Hospital News Roundup for October 19, 2007
On Wednesday, Cedars-Sinai Medical Center announced a partnership with three insurers to transfer patients from Guam to the hospital for treatment, the Pacific Daily News reports.
Under the agreement, patients transferred from Guam who have insurance through SelectCare, TakeCare and NetCare will pay only copayments and deductibles for services at Cedars-Sinai. The cost of flights and lodging will not be covered.
Cedars-Sinai also agreed to provide videoconferencing with physicians at Guam Memorial Hospital and other clinics, Spencer Koerner, director of the Center for International Health and Telemedicine at Cedars-Sinai, said (Kelman, Pacific Daily News, 10/18).
Eden Medical Center is holding public hearings this week to consider a proposal by Sutter Health to replace the hospital and change its governing structure, the Oakland Tribune reports.
Under the proposal, Sutter would spend $300 million to replace the hospital and reduce the number of beds from 176 to 130.
In exchange for funding the new hospital, Sutter is seeking the right to appoint all board members, who would be community residents. Currently, the board includes five elected members, five Sutter-appointed members and the hospital CEO.
John Borsos, vice president of Service Employees International/United Healthcare Workers West, said the union wants the hearings delayed at least 60 days to allow "a full public dialogue about what this means to the community" (Kleffman, Oakland Tribune, 10/14).
Kaiser Permanente next month plans to begin construction of a 78-bed hospital wing for its Santa Rosa medical center, the Santa Rosa Press Democrat reports.
The hospital originally scheduled construction to begin next spring.
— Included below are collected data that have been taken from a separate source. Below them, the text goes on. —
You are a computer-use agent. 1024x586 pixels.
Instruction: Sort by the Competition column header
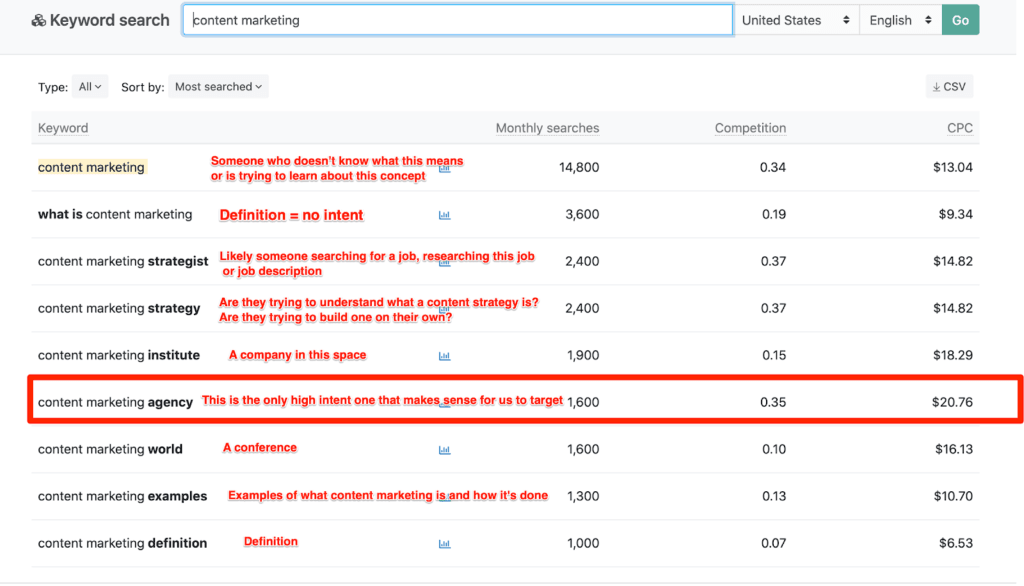pyautogui.click(x=750, y=128)
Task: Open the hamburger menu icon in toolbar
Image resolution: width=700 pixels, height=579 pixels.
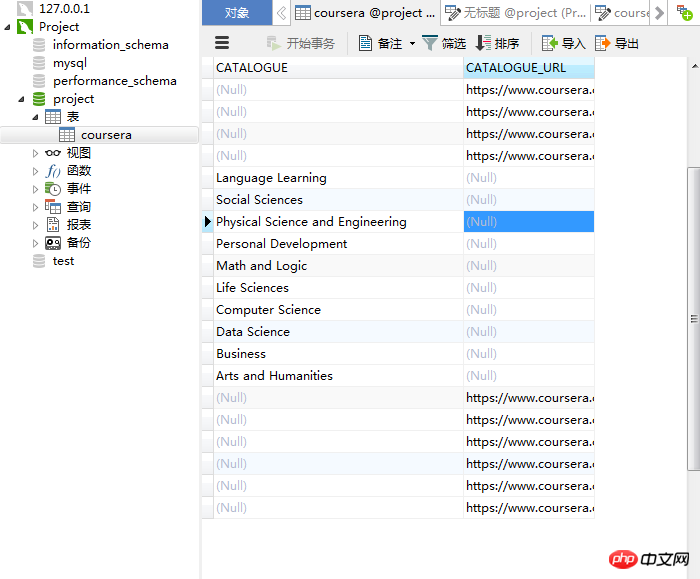Action: pyautogui.click(x=222, y=43)

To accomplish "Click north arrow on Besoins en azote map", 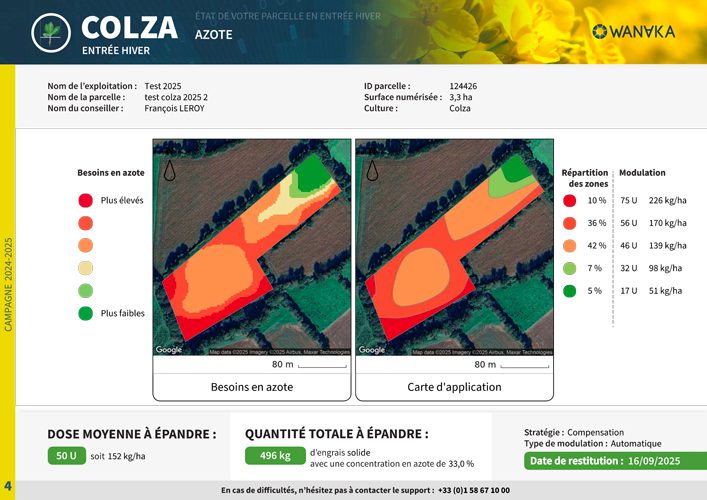I will point(170,168).
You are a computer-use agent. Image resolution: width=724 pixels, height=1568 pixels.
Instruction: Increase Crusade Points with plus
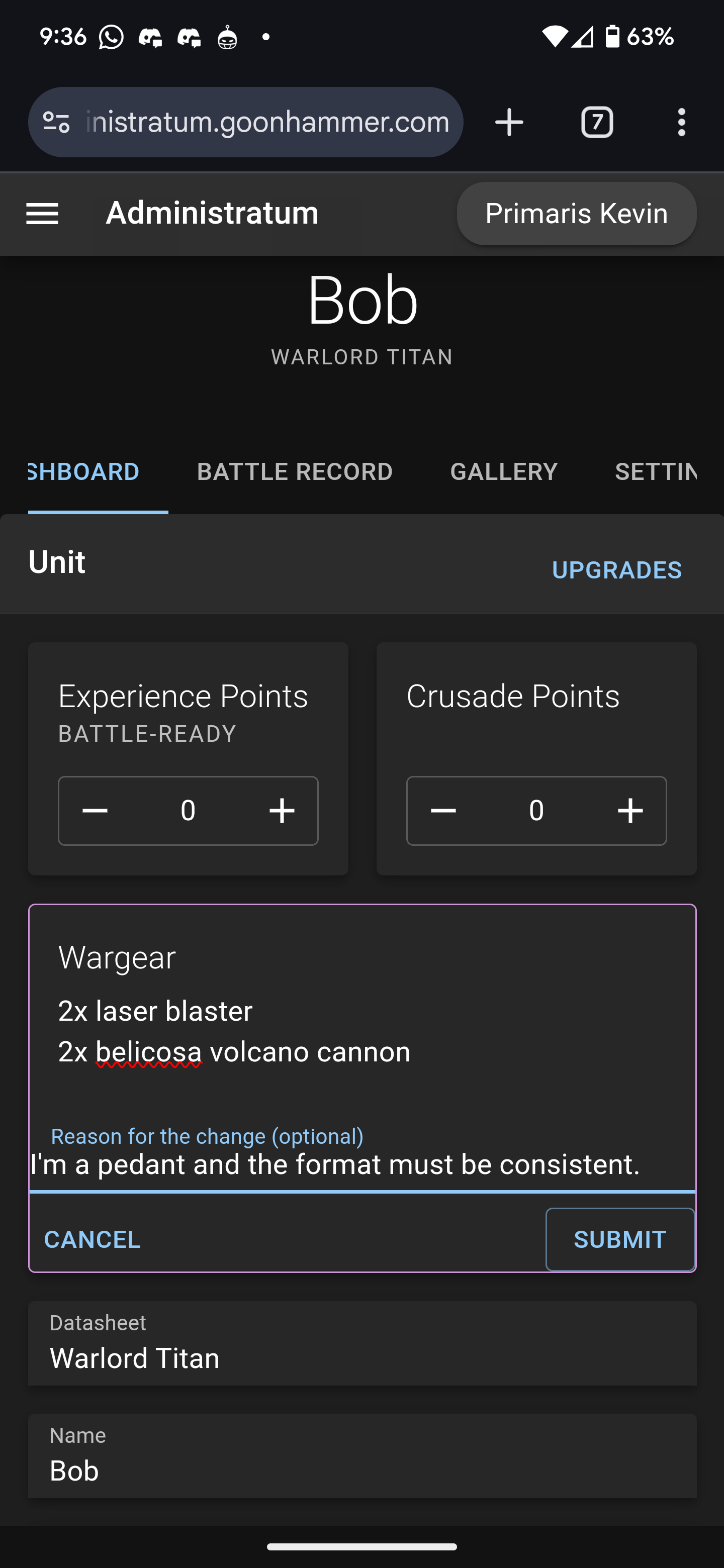630,811
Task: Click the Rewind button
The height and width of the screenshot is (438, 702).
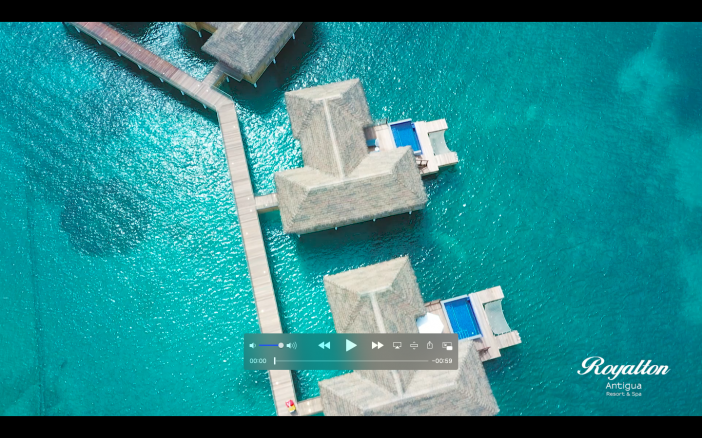Action: (x=324, y=345)
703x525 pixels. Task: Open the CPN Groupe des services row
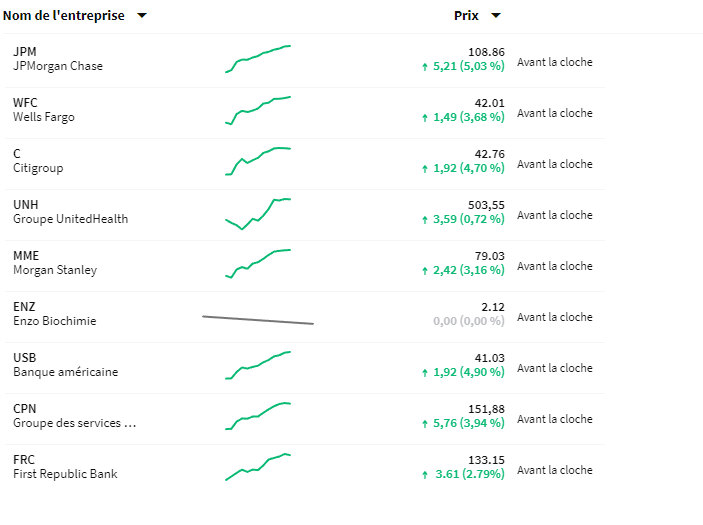coord(304,419)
Officials now aim to open the new wing in September 2010, three months earlier than previously planned.
Kaiser officials accelerated the construction schedule to better compete for future market share if Sutter Health follows through with plans to close its Sonoma County in-patient facility.
The Kaiser expansion will:
- Increase medical surgery beds from 72 to 111;
- Double intensive-care unit beds to 20;
- Increase postpartum beds from 17 to 24; and
- Double emergency department beds to 34 (Rose, Santa Rosa Press Democrat, 10/13).